Evaluation of the effect of cobicistat on the in vitro renal transport and cytotoxicity potential of tenofovir

Authors:
Stray KM1, Bam RA, Birkus G, Hao J, Lepist EI, Yant SR, Ray AS, Cihlar T
In:
Source: Antimicrob Agents Chemother
Publication Date: (2013)
Issue: 57(10): 4982-9
Research Area:
Basic Research
Cells used in publication:
Renal proximal tubule cells (RPTEC), human
Species: human
Tissue Origin: kidney
Abstract
A once-daily single-tablet antiretroviral regimen containing tenofovir (TFV) disoproxil fumarate, emtricitabine (FTC), elvitegravir (EVG), and cobicistat (COBI) is an approved combination for the treatment of patients infected with HIV. COBI and TFV have been reported to interact with distinct transporters in renal proximal tubules; while TFV is renally eliminated by a combination of glomerular filtration and tubular secretion via anion transporters OAT1, OAT3, and MRP4, COBI inhibits renal cation transporters, particularly MATE1, resulting in a measurable decrease in the tubular secretion of creatinine.

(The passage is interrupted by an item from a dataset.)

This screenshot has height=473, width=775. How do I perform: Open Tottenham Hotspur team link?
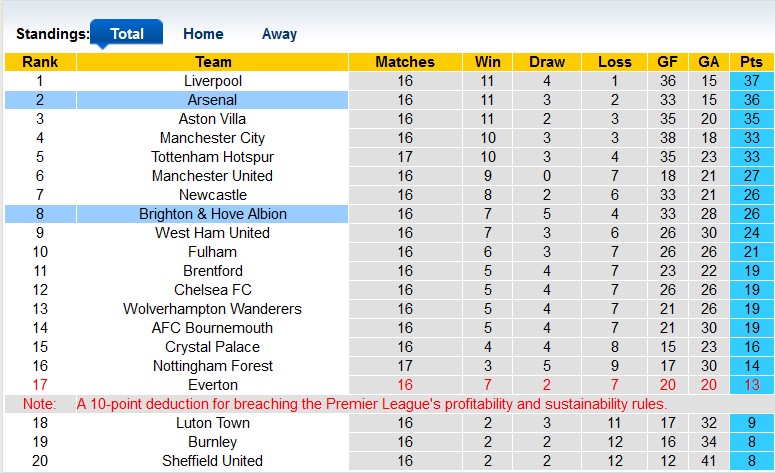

To investigate the potential for a renal drug-drug interaction between TFV and COBI in vitro, the uptake of TFV in the presence and absence of COBI was determined in fresh human renal cortex tissue and in cells expressing the relevant renal transporters. At concentrations exceeding clinical protein-unbound plasma levels, COBI did not significantly inhibit the transport of TFV by the anion transporters OAT1, OAT3, and MRP4 (50% inhibitory concentrations [IC50s] of >15, 6.6, and 8.5 µM, respectively). Conversely, TFV had little or no effect on the cation transporters OCT2 and MATE1 (IC50 > 100 µM). Consistent with studies using individual transporters, no increase in the accumulation of TFV in freshly isolated human renal cortex tissue or renal proximal tubule cells (RPTECs) was observed in the presence of COBI. Finally, COBI alone or in combination with FTC and EVG did not affect the sensitivity to TFV of cultured primary RPTECs or cells coexpressing OAT1 and MRP4. These results illustrate that COBI and TFV interact primarily with distinct renal transporters and indicate a low potential for pharmacokinetic renal drug-drug interaction.